When there’s need to find everything related about Logseq, we search for [[discuss.logseq.com]], but query now also finds things from [[Tienson Qin]].

Logseq lays the groundwork to do so:

  • use recursion in queries to get visit linked pages
  • Logseq properties can map relations between pages

Sets are used in internally in many places of Datalog attributes, but currently capabilities are limited to deal with them in queries - one existing function is contains?.

I think, what is still left is to allow to use more clojure collection functions from clojure.core & Co.
In particular I need to add (clojure.core/conj) or remove (clojure.core/disj) items from a set, which contains excluded or already visited pages. Also properties are constructed out of maps and sets, which currently are difficult to process - core collection functions would come handy here.

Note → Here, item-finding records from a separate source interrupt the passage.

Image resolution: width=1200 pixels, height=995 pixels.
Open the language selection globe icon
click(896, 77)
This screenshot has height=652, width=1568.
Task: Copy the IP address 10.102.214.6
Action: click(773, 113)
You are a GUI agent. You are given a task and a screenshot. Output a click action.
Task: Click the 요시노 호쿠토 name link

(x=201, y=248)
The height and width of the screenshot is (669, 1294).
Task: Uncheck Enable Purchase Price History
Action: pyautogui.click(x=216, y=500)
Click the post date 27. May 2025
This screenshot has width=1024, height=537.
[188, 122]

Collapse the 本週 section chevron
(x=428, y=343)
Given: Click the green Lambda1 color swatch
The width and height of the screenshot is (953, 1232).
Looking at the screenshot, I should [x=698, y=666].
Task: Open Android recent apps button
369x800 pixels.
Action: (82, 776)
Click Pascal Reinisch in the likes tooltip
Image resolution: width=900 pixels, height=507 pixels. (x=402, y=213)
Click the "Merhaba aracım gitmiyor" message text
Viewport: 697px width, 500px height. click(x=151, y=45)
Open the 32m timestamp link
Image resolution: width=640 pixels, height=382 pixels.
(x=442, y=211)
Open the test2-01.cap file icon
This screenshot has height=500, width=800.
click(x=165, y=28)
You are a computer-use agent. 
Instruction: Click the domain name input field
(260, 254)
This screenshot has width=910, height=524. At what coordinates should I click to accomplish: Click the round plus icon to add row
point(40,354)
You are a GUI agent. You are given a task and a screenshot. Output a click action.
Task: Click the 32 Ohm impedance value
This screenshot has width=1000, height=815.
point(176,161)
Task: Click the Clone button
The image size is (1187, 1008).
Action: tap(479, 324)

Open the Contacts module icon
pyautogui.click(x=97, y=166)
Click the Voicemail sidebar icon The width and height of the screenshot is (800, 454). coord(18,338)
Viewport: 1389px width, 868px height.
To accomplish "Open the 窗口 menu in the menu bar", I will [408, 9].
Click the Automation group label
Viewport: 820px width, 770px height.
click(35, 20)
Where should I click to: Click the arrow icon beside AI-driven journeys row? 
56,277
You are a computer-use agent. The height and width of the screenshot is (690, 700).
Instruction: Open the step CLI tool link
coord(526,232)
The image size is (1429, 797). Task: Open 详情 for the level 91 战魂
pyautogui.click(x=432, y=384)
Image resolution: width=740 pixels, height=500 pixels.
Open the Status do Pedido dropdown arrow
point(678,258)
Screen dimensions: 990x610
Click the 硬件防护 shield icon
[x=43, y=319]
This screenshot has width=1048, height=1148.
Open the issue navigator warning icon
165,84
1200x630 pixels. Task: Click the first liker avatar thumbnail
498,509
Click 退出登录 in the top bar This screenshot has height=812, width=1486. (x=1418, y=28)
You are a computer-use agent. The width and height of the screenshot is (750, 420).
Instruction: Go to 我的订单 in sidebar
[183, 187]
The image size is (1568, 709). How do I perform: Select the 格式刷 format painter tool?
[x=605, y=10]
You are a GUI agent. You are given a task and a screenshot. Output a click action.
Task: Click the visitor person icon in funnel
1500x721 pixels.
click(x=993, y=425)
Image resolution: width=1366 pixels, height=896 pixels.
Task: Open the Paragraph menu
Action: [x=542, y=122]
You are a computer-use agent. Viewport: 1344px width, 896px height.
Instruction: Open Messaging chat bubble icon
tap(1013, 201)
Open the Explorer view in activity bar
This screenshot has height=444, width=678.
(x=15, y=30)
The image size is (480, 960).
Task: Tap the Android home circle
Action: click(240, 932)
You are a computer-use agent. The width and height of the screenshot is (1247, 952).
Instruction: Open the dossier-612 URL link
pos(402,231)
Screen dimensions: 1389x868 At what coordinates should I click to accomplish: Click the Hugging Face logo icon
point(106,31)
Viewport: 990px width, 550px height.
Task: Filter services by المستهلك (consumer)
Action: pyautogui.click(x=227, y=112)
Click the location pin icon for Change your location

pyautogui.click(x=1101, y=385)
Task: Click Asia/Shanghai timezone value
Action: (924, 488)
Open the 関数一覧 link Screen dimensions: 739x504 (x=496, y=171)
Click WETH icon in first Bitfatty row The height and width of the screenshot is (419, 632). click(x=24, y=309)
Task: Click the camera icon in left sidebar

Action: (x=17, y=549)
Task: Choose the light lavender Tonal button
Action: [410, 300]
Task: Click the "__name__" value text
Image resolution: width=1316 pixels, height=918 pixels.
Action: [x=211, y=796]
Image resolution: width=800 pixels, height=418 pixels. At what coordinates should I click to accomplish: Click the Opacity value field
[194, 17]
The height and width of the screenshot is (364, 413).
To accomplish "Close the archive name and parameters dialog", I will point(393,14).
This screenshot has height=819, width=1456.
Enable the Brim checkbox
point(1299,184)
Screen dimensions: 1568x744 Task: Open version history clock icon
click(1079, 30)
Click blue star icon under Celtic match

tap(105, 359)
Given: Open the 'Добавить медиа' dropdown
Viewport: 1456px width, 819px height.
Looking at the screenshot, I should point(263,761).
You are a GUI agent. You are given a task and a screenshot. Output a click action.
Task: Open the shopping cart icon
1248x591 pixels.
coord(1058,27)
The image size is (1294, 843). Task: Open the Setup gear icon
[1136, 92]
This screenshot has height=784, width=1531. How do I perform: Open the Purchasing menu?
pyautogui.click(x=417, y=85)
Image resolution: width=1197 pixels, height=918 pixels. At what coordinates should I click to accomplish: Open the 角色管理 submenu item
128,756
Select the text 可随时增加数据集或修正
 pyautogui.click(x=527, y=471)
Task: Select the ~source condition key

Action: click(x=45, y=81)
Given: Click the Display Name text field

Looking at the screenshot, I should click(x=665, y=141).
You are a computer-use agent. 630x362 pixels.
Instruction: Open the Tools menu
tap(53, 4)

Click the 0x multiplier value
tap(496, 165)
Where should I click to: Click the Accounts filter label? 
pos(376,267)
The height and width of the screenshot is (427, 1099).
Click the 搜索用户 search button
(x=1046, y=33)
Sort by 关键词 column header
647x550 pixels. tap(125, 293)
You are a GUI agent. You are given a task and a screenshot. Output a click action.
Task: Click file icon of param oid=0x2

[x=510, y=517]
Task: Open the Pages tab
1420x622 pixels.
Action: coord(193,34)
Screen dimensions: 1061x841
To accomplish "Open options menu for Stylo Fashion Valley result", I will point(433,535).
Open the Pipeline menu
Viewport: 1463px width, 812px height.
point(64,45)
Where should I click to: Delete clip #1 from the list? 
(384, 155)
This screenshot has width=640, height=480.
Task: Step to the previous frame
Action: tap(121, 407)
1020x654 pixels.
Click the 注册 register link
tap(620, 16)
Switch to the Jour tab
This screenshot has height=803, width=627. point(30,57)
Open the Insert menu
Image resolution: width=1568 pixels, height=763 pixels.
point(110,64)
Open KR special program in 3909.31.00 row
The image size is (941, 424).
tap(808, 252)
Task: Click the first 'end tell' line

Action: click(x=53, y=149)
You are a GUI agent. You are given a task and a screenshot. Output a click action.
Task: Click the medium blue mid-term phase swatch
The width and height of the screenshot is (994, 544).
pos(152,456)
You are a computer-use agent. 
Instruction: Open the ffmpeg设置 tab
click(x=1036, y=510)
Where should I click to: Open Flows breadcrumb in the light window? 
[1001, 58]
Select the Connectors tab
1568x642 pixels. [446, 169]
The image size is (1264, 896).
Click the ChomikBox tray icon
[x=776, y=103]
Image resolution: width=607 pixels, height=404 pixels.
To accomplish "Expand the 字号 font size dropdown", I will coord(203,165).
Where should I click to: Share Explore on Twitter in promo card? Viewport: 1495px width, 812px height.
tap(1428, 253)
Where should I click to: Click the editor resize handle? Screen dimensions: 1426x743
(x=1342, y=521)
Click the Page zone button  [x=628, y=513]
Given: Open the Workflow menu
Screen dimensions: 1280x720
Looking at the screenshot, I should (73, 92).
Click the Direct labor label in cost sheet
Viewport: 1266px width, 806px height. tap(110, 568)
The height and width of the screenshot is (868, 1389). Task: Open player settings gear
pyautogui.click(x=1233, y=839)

One is clojure.core/set? to check, if a property value is a single value or set.

Proposal:
allow all or at least all collection-related functions from clojure.core (or other namespaces) to be used in advanced queries, similar to Datomic:

Datomic provides the following built-in expression functions and predicates:
[…]
All of the functions from the clojure.core namespace of Clojure, except eval.

docs.datomic.com

Function names outside clojure.core need to be fully qualified. Datomic will automatically require the namespace for a query function.

docs.datomic.com

Related:

That certainly is an interesting feature in the future.
For now I am fine with just whitelisting (all) clojure functions - with a bit of luck a relative simple change.

I then might be able to come up with and share advanced queries for graph searching, like returning all reachable pages from given page X, transitive closure and so on.

Thinking of it, this could be an alternative to Logseq namespaces:

  • Namespace are suited for strict hierarchies.
  • Page relations via properties allow to model either non- or not strictly hiearchical relations and relations with multiple parents (think of namespace as only allowing one parent).
  • Replace long page links some/long/namespaced/page/reference in the editor, same for file names

Yes! This is exactly the intention of my proposal but in the meanwhile I found very convenient to structure complex hierarchies using the outliner as I explained here:

Today I missed clojure.core/first and clojure.core/rest.

Is there any reason to not just whitelist all Clojure functions in advanced queries?